INSTRUCTIONS FOR THE TASK:
Which lines in the data below contain the word "dropdown"? Copy each of them.

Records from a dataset
>>>

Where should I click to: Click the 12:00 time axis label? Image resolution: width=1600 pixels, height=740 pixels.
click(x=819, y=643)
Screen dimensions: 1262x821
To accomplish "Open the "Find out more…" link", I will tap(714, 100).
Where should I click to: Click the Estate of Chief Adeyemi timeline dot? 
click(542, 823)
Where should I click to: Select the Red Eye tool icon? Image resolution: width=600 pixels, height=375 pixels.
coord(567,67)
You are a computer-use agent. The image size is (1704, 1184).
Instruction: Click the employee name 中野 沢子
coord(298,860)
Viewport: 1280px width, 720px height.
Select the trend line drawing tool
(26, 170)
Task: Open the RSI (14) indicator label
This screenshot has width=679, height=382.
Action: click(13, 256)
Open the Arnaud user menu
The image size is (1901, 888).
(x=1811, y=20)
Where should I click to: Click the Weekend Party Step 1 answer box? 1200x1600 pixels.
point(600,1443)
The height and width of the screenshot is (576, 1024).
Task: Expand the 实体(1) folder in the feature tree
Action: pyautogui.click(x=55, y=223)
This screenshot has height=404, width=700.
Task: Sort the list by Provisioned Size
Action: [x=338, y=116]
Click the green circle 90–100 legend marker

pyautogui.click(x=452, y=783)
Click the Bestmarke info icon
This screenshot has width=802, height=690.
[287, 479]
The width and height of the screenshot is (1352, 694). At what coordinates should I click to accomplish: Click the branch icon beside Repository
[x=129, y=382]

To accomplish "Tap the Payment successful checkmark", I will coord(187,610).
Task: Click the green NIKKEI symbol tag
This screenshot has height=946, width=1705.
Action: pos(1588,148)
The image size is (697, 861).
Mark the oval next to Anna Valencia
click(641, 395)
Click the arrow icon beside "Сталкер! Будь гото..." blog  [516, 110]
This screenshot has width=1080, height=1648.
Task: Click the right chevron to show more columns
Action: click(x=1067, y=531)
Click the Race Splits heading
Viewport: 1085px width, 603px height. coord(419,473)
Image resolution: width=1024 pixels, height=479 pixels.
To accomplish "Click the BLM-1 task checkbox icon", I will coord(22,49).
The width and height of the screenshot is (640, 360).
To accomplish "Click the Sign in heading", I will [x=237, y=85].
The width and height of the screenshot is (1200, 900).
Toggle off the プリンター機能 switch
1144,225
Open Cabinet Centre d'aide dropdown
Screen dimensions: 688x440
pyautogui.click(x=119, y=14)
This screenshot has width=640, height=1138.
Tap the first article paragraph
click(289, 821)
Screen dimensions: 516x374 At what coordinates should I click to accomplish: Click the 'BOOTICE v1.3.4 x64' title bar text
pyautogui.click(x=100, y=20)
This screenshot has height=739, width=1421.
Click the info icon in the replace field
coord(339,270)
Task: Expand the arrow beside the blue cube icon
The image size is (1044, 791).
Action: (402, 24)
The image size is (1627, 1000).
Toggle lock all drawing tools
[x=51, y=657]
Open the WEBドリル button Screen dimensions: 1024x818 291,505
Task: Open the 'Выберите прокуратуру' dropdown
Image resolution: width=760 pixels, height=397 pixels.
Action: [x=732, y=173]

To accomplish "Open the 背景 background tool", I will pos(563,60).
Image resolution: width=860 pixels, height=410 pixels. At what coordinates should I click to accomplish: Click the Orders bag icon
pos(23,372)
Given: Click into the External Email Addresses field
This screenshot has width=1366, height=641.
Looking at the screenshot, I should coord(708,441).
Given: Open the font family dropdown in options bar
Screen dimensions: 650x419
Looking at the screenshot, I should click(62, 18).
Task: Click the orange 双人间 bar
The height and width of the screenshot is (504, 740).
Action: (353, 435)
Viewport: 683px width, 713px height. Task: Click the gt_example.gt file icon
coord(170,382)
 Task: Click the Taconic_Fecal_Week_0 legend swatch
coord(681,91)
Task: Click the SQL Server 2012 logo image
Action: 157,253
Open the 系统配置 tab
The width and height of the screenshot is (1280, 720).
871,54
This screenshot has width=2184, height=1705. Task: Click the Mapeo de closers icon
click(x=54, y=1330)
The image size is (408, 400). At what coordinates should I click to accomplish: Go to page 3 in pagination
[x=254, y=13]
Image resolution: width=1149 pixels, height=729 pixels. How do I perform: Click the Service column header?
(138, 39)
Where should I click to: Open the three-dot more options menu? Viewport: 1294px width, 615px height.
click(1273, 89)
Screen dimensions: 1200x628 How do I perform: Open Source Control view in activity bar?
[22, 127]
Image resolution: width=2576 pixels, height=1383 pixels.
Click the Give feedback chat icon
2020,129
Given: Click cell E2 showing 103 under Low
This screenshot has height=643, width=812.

<<<

SOLUTION FOR THIS EXERCISE:
Open Cabinet Centre d'aide dropdown
Task: Open the 'Выберите прокуратуру' dropdown
Given: Open the font family dropdown in options bar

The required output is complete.